イーサネットの標準規格である10BASE-T1Sに準拠しているのが特長だ。一部メーカーがすでに採用を表明している。

 クルマは、よりインテリジェントで、かつ、パーソナライズされた輸送手段へと変化しつつある。また、快適性や安全性を高めようと、カメラ、ディスプレイ、マイク、スピーカー、センサーなどの搭載数も増える一方だ。

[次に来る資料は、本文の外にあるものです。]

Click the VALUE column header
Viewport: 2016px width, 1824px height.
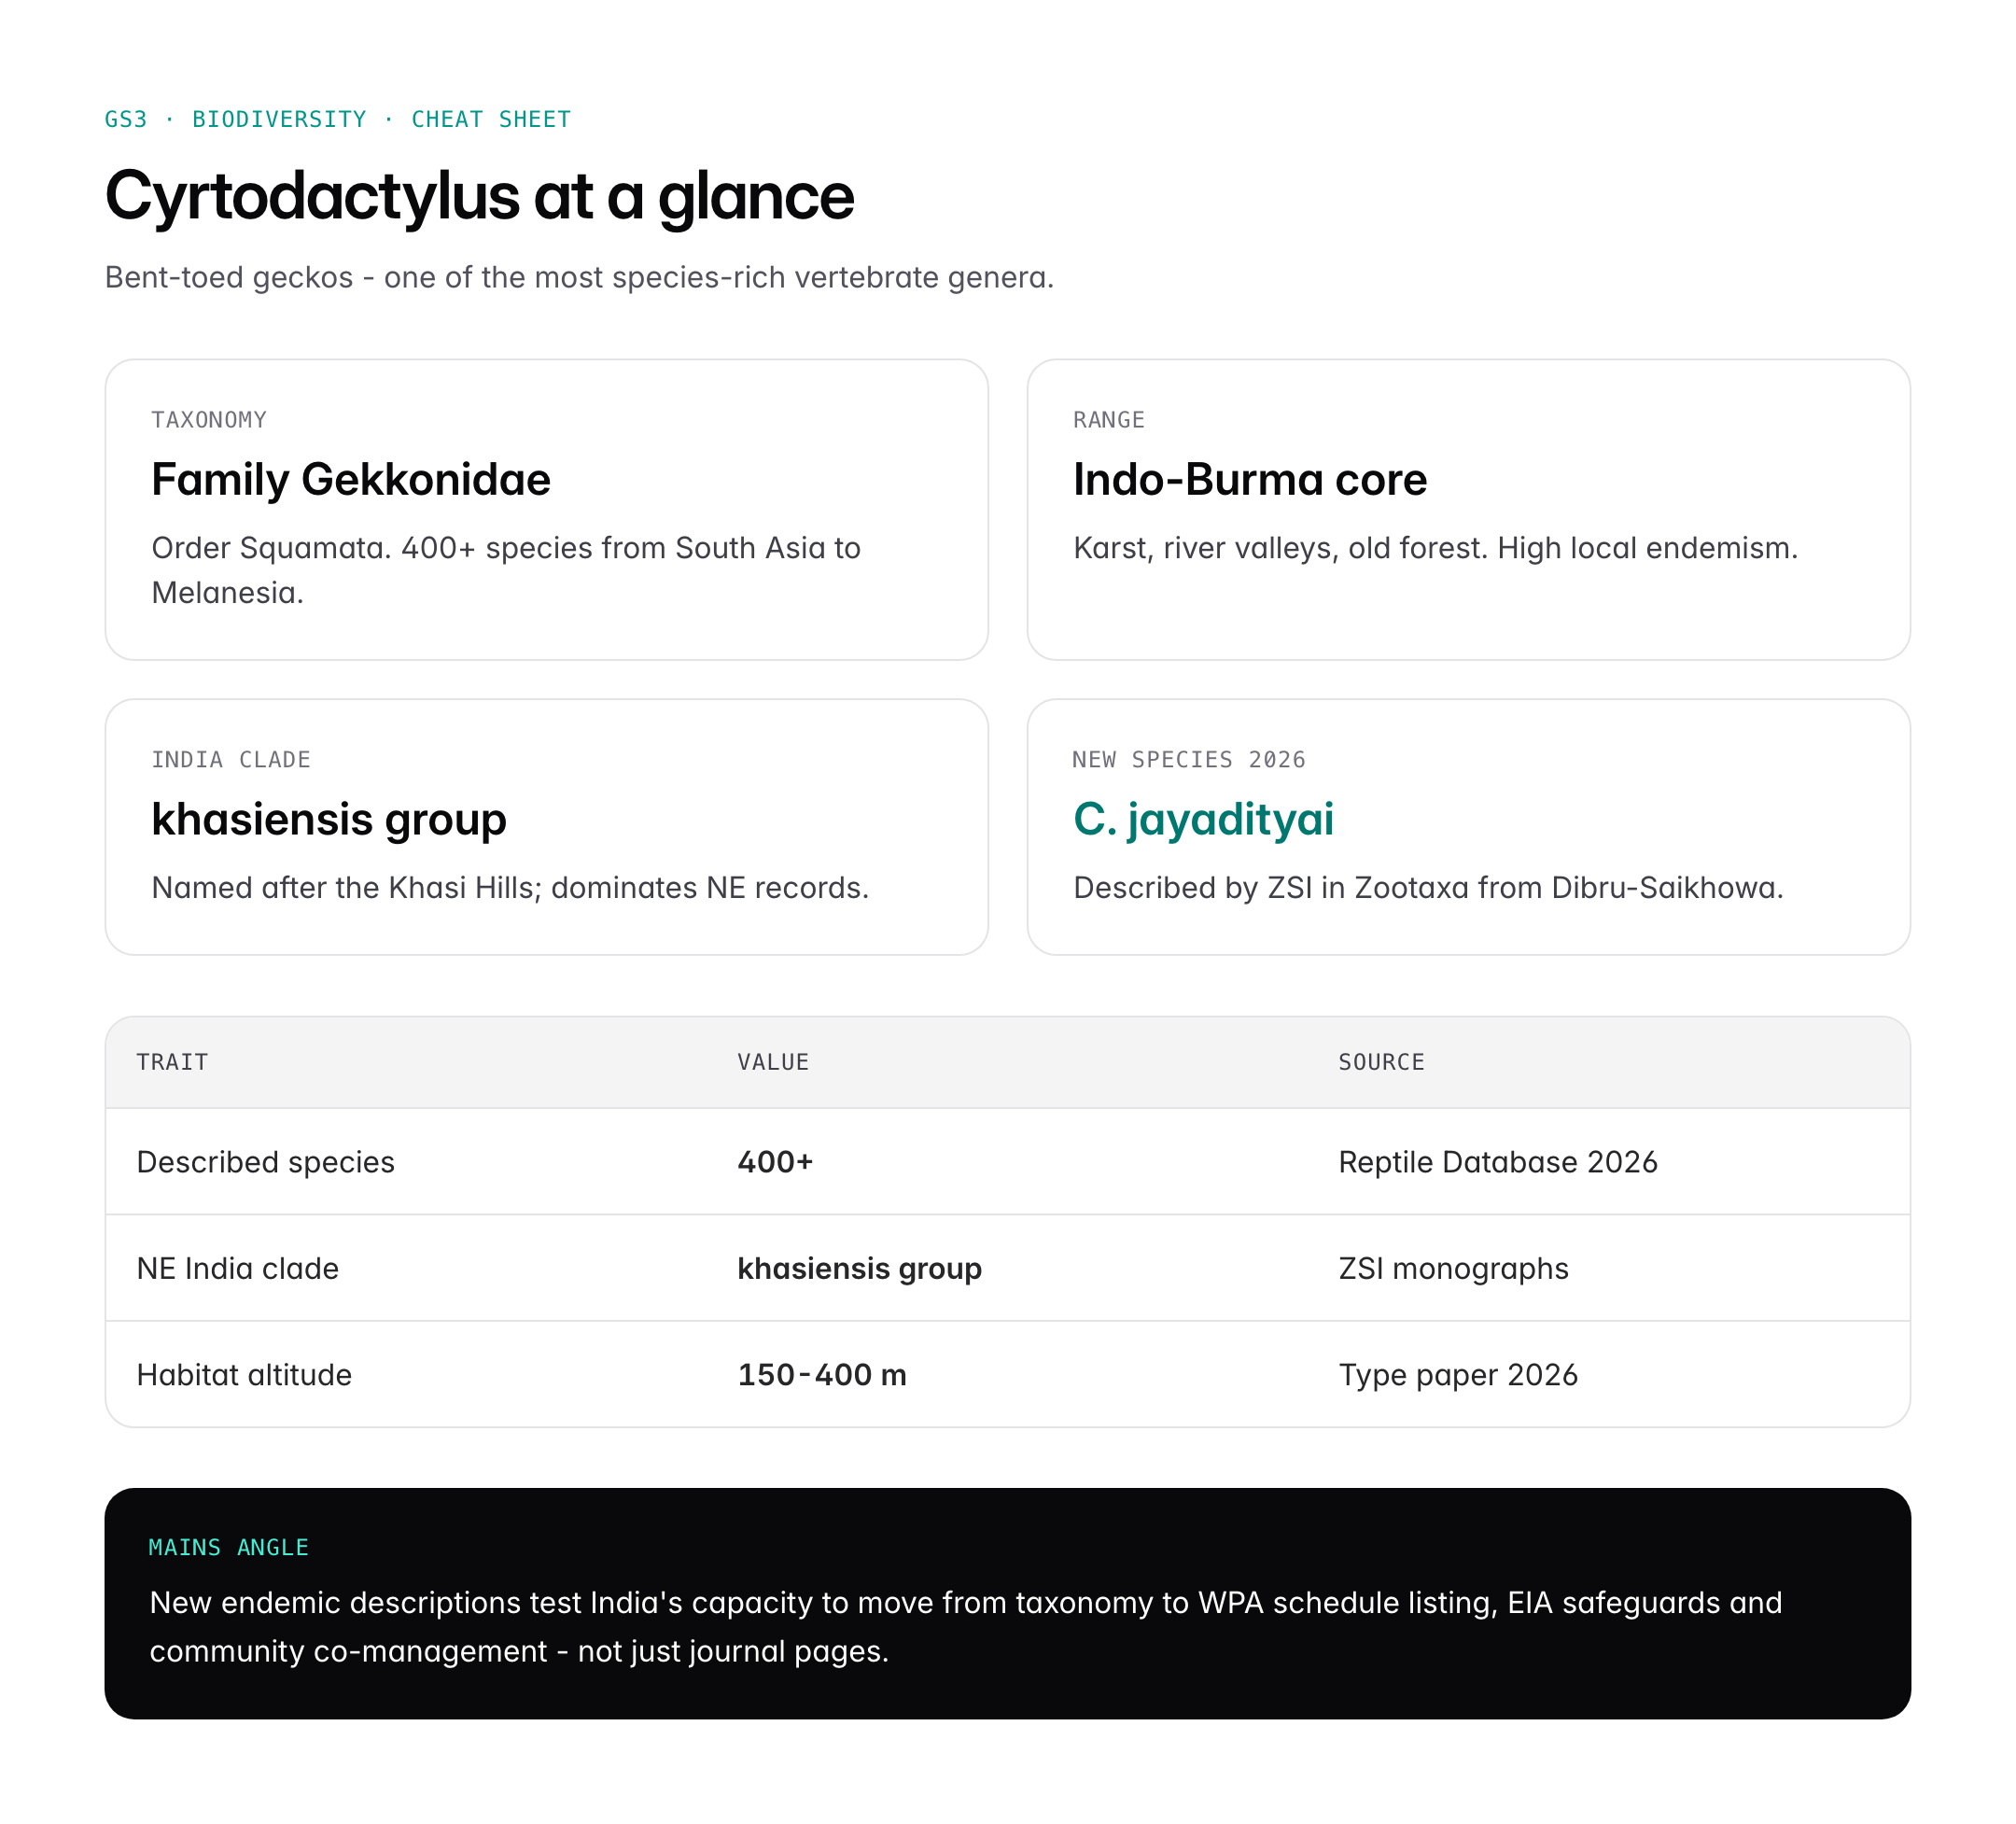[x=773, y=1062]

 「市場展開のスピードを速めるためにも、アーキテクチャをいかに簡略化、単純化していくかが、これからのクルマ作りの課題と言えるでしょう」と、アナログ・デバイセズの谷島潔氏は指摘する。

谷島氏
アナログ・デバイセズ
オートモーティブ カスタマーオフィス
キャビンエクスペリエンス
シニアテクニカルリーダー
谷島 潔

 その解決策の一つとして自動車業界で注目を集めているのが、ゾーン・アーキテクチャだ。機能ごとにECUを置くのではなく、例えば車体の右前部、左前部、右後部、左後部といったゾーンごとに高性能なコンピュータを配置し、ECUやソフトウエアの統合を図ろうという考え方である。

物理層に10BASE-T1Sを使用したE²B

 ゾーン・アーキテクチャをはじめとするクルマの進化を加速するために、アナログ・デバイセズは、エッジとゾーン・コンピュータとを結ぶ新しい車載ネットワークを開発した。名称は「E²B」である。

 センサーやアクチュエータなどの接続に使われるCAN/CAN FDやLINの他、いわゆる「ジカ線(直結の信号線)」などをイーサネットに統合して、車載ネットワークの簡素化を実現するソリューションである。

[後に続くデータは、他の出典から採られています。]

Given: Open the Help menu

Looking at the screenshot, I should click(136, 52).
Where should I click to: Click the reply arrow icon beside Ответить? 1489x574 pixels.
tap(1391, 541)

 主なアプリケーションは、ヘッドライト、テールライト、アンビエント・ライト、キーレス・エントリー、短距離レーダー、超音波センサー、ドア、シート、ステアリング、サスペンション、ブレーキ、バッテリ・マネージメントなどの接続や制御だ(図1)。

図1
図1
アナログ・デバイセズが開発したE²Bのアプリケーション例。クルマのエッジ部分に装備されるセンサーやアクチュエータの接続や制御に適する。

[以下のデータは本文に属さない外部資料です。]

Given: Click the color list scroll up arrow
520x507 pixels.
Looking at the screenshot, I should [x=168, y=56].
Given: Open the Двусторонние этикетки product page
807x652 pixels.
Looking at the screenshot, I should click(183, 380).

 イーサネットと聞くと、しなやかさに欠けるLANケーブルをイメージしがちだが、E²Bは車載イーサネットの標準規格である10BASE-T1Sに準拠しているため、細く柔軟で、かつ低コストのUTP(アンシールド・ツイスト・ペア)ケーブルを使用できる。

 ここで10BASE-T1Sについて少し説明しておこう。10BASE-T1Sは車載および産業用として開発された物理層の規格であり、IEEEの規格名は802.3cg-2019である(その後802.3-2022に統合)。帯域は10Mbpsで、ケーブル長は一対一接続の場合で最長15m、最大8ノードのマルチドロップ接続の場合で25mだ。他の高速ネットワークでも使われている4B/5B符号化とDME(差動マンチェスター符号化)を用いて、ノイズ耐性を含む伝送の信頼性を高めている。

 使用するメディアはUTP/STPケーブルである。AWG26前後の細い線が規定されているため、軽量で取り回しも容易だ。